Ao perceber o risco, a advogada percorreu gabinetes em Brasília e ouviu de parlamentares que não havia riscos, já que ninguém pretendia “mexer com a cultura”. Secretários estaduais da pasta reforçaram a mesma percepção: o setor estaria protegido. O reconhecimento do problema só veio, de fato, após reunião, em fevereiro deste ano, com técnicos da Secretaria Extraordinária da Reforma Tributária. “Eles falaram: o sistema não permite, está vedado”, recorda.
Risco de desmonte
Olivieri ressalta que, embora haja a possibilidade de os estados criarem outras fontes de recursos para a cultura, o modelo de financiamento não pode se restringir a fundos públicos.. “Ter fundos públicos é importante para o país, mas o incentivo fiscal, em que você junta a empresa com o segmento, é muito relevante. Isso garante pluralidade de escolhas e evita que a cultura fique presa ao governo de plantão”, explica.

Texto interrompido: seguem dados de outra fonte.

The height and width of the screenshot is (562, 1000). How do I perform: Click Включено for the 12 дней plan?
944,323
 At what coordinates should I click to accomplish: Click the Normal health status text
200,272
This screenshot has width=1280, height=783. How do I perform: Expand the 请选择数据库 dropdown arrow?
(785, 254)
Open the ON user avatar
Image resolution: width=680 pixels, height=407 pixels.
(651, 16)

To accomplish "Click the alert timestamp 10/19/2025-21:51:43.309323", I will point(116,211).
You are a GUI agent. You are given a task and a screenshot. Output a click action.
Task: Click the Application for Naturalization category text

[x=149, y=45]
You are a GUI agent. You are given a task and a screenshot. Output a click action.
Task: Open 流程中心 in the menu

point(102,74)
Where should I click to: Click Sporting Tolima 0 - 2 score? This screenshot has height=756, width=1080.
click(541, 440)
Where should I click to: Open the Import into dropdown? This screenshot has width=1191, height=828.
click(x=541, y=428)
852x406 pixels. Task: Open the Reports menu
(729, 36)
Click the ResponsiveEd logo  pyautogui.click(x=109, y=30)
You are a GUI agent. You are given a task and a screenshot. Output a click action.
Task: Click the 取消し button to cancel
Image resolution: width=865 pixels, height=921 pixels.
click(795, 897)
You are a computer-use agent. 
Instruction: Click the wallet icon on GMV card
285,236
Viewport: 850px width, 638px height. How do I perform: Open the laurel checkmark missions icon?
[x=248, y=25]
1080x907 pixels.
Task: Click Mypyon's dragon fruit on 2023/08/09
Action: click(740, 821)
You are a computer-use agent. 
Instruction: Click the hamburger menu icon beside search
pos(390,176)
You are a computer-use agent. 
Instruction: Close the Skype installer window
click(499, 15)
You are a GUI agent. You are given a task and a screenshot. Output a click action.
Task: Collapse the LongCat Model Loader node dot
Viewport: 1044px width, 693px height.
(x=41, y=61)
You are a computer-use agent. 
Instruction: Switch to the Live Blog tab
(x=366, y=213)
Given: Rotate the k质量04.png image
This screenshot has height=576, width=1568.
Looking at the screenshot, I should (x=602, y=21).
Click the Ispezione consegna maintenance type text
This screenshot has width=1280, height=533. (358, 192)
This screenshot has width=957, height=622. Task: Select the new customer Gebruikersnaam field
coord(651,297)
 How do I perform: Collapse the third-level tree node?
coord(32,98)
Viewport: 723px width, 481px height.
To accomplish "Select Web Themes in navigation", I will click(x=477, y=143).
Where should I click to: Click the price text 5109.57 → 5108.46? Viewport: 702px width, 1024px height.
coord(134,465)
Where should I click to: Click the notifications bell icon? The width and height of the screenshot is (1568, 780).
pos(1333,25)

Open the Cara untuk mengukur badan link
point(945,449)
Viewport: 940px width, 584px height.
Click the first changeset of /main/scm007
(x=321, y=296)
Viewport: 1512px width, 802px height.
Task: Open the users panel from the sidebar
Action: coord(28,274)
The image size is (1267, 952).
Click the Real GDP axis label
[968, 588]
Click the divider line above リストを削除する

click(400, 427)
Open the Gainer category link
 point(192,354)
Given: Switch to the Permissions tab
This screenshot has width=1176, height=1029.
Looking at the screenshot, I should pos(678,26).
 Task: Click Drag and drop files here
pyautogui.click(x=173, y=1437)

Manter a dinâmica do fomento indireto baseado em outros tributos também é uma alternativa para estados e municípios, mas os valores seriam bem menos significativos. Um levantamento feito por Galvão, no primeiro semestre deste ano em São Paulo, mostra que o estado arrecadou R$ 125 bilhões de ICMS, enquanto a soma de IPVA e ITCMD (imposto sobre herança ou doação) foi de R$ 31 bilhões no mesmo período. “Além do volume menor, teria que se construir outra realidade de patrocinadores. É raro encontrar empresas que pagam IPVA e ITCMD”, comenta a advogada.
Para ela, a PEC se justifica porque a perda desse tipo de incentivo viola o artigo 216-A da Constituição. “Ele menciona expressamente que União, estados, municípios e Distrito Federal têm que promover o acesso à cultura e atuar de forma colaborativa com a sociedade civil e agentes privados. Esse arcabouço foi construído justamente para dar efetividade a essa norma”, afirma.
A transição para o novo regime tributário começa no próximo ano e deve ser concluída em 2033, quando o IBS estará integralmente em funcionamento. As mudanças ainda estão em processo de regulamentação, incluindo a aprovação pela Câmara do Projeto de Lei Complementar 108/2024, que institui o Comitê Gestor do IBS.
Até lá, o setor cultural tem muito a fazer para continuar com os incentivos fiscais de estados e municípios num modelo similar ao atual. “Não basta alterar a Constituição. É preciso também ajustar a lei complementar e definir o sistema de créditos no Comitê Gestor, em diálogo com os secretários de Fazenda. É uma jornada”, finaliza Galvão.